In PCH type 2 there is progressive microcephaly from birth combined with extrapyramidal dyskinesia. There is no motor or mental development. Severe chorea occurs, and epilepsy is frequent, while signs of spinal anterior horn involvement are absent in PCH type 2. The main feature distinguishing PCH type 1 from PCH type 2 is that anterior horn cells are spared in PCH type 2.

Characteristically, pregnancy is normal. However, at birth, the newborn may show breathing problems or respiratory failure that may require mechanical ventilatory support. Some may have sucking or feeding problems. Most patients with PCH type 2 are born with normal size head. Some already have microcephaly at birth. All affected children have worsening or progression of the microcephaly during infancy. Other features of dysmorphisms are absent. They have impaired mental and motor development. They have abnormal movements termed extrapyramidal movement disorder. All affected children develop marked extrapyramidal dyskinetic movement disorder with predominance of dystonia. Jerky movements and almost continuous dystonic choreoathetotic movements may be seen. These movement abnormalities are usually noticed during the neonatal period of these children.

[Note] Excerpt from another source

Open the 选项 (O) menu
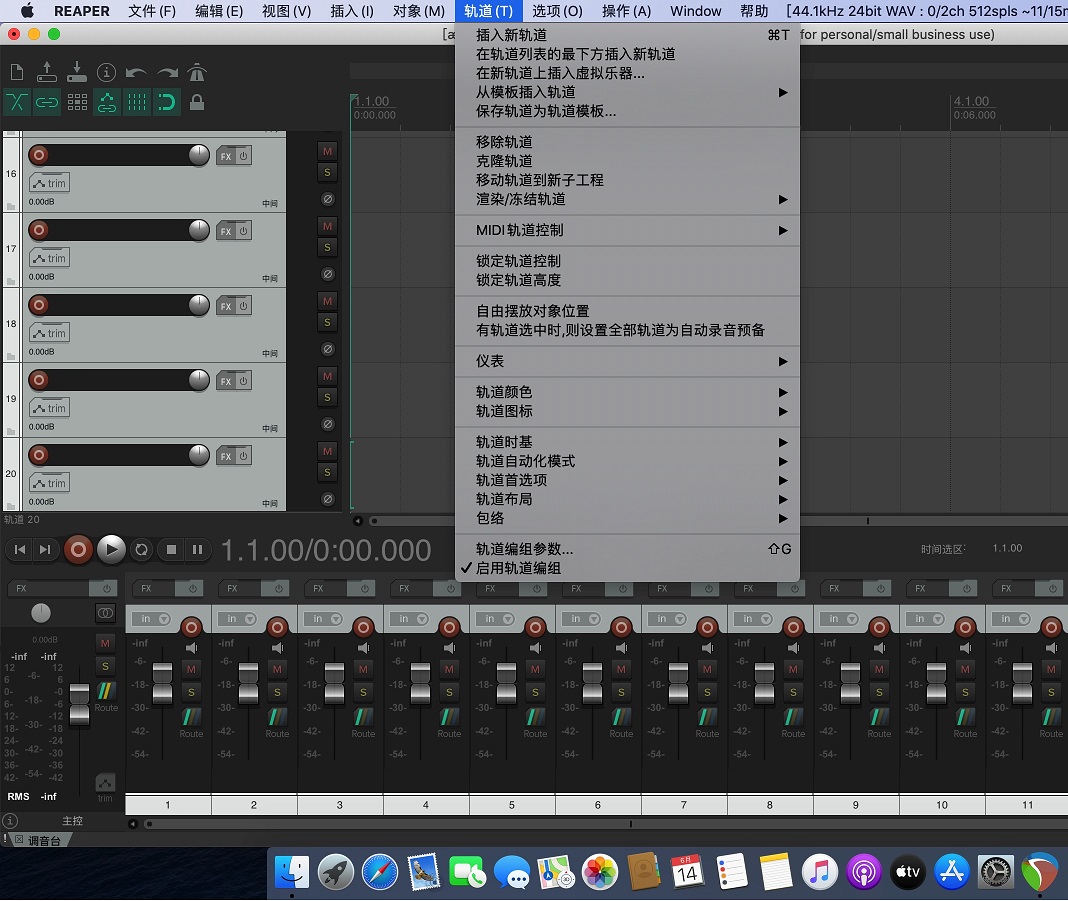Viewport: 1068px width, 901px height. [x=557, y=11]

They have severe to profound mental retardation. No patient with the classical PCH type 2 ever achieved the milestones of sitting, crawling, standing, walking, talking, or developed meaningful social contact skills. Visual fixation is persistently poor and only about one third of these patients are able to fixate and follow. Seizure disorder is frequent. Approximately half of these children may have seizures. A minority may also have hypotonia or hypertonia even as early as the newborn period. Minority may show spasticity.

They are severely handicapped with no voluntary motor function. The children have severe cognitive and language impairment, and with no verbal or non-verbal communication.

There is a near total loss of Purkinje fibers in the cerebellar hemisphere and an undetectable dentate nucleus. Neuronal loss is marked in the basal ganglia and thalamus without any anterior horn cell involvement when autopsy is done. The vermis is also relatively spared. These features are similar to those seen in PCH type 5 and suggest a continuum of pathology between both PCH type 2 and PCH type 5.

The clinical findings, the severity of movement disorder and the developmental delay do not correlate with the degree of pontine or cerebellar hypoplasia on MRI. It is possible that there is a continuum of severe neonatal and infantile types rather than clearly defined groups.

Death during early childhood has been attributed to respiratory and infectious complications.